Task to complete. Filter this listing down to the lines that contain the word "will", and copy them.
-- Opening Marker --
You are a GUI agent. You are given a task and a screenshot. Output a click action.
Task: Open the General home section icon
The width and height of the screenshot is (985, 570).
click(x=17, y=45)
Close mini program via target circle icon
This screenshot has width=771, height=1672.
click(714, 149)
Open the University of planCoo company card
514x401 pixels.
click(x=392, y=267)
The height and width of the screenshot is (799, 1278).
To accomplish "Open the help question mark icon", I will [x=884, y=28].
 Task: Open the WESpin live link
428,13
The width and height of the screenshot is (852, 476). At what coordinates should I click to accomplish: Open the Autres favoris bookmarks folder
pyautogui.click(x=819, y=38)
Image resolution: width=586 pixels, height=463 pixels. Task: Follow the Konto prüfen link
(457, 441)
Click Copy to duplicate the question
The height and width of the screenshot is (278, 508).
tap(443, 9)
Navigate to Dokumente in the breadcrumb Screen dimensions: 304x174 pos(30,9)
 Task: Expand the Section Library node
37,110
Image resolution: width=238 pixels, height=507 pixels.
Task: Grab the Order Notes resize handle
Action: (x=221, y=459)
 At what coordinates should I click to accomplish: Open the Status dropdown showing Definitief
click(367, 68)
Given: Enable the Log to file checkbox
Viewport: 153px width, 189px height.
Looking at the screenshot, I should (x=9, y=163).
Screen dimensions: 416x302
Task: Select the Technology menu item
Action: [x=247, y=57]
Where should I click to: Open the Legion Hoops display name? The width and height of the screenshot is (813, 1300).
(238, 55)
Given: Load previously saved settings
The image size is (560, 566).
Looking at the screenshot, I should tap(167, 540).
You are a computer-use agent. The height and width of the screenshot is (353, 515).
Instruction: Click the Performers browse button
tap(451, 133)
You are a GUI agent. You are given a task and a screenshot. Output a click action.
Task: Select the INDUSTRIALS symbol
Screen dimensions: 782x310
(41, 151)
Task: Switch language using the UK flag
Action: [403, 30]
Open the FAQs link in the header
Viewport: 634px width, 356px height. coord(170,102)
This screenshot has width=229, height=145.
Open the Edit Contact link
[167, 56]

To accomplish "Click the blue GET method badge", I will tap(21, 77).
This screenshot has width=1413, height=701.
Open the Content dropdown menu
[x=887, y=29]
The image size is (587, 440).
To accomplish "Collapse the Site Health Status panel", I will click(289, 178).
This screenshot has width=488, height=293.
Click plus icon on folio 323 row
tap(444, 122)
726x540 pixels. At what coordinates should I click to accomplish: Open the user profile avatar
-- Closing Marker --
The answer.
To accomplish "Open the help question mark icon", I will [x=884, y=28].
To accomplish "Click the blue GET method badge", I will tap(21, 77).
To accomplish "Collapse the Site Health Status panel", I will click(289, 178).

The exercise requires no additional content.